- Short task -
Reproduce every entry below in full, requests included, and offset each coordinate in the answers by adding 38 to it. Omit the pictures from your output.

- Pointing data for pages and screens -
+++

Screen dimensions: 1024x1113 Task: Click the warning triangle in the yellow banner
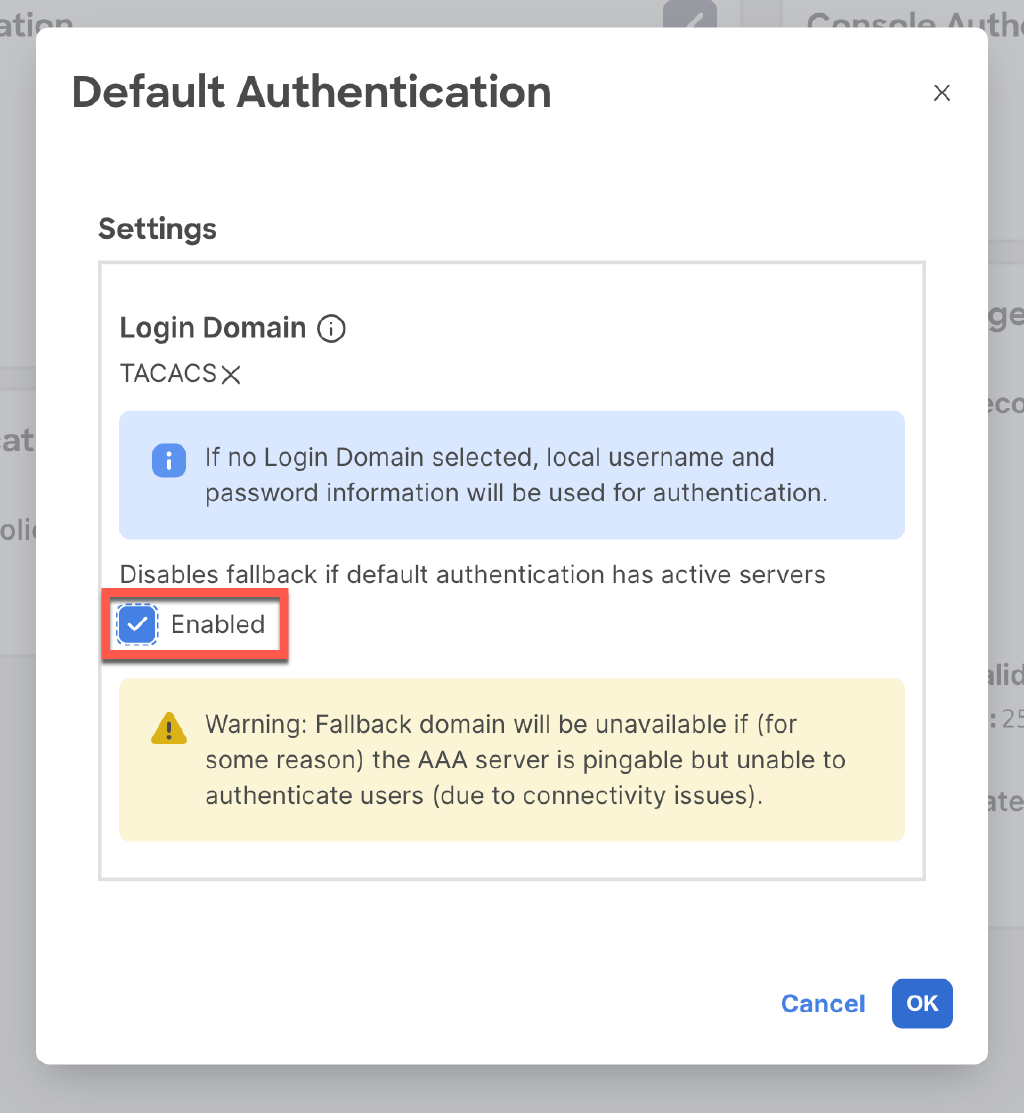coord(168,728)
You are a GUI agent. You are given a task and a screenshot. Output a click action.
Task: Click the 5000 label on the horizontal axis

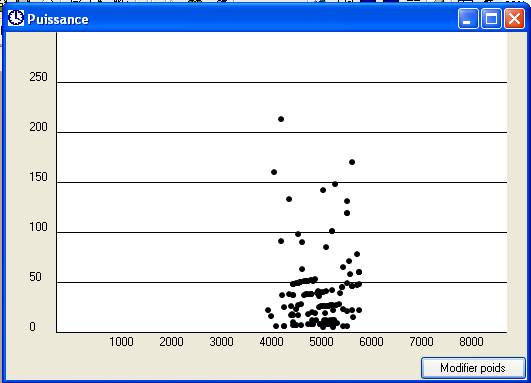coord(321,342)
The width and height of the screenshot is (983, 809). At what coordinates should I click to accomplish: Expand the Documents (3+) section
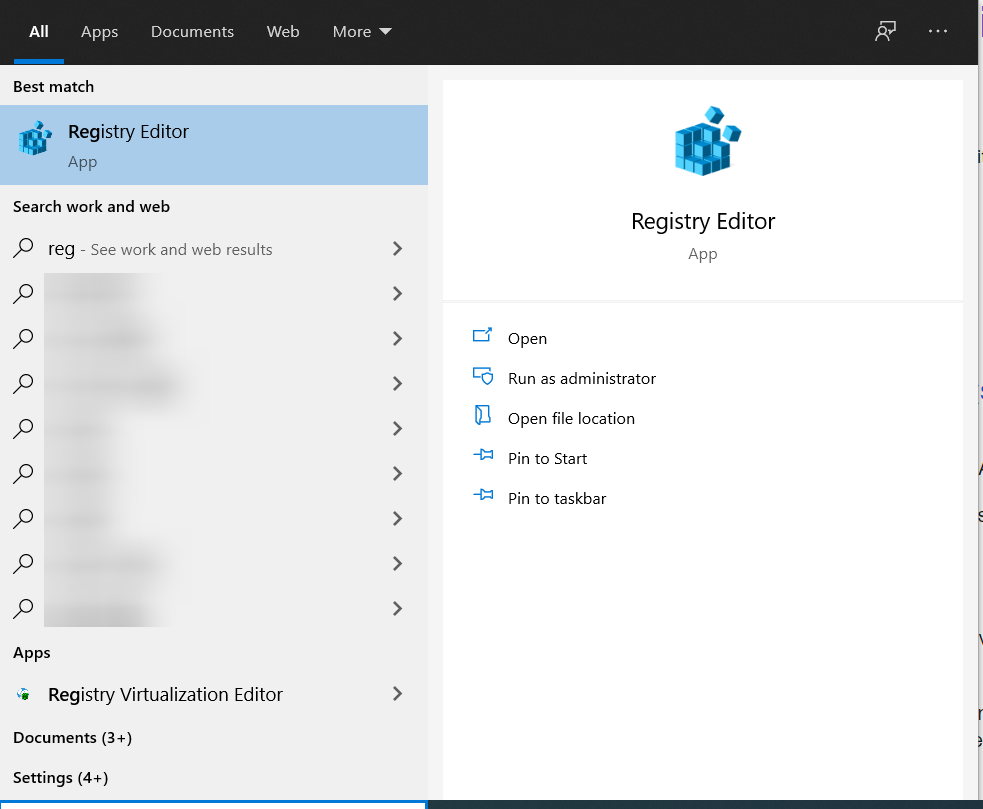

+++

- Response to this task -
Screen dimensions: 1024x1113 Task: Click the warning triangle in the yellow banner
coord(206,766)
You are a GUI agent. You are given a task and a screenshot. Output a click action.
Task: Click the 5000 label on the horizontal axis

coord(359,380)
The width and height of the screenshot is (983, 809). At what coordinates should I click to accomplish: Expand the Documents (3+) section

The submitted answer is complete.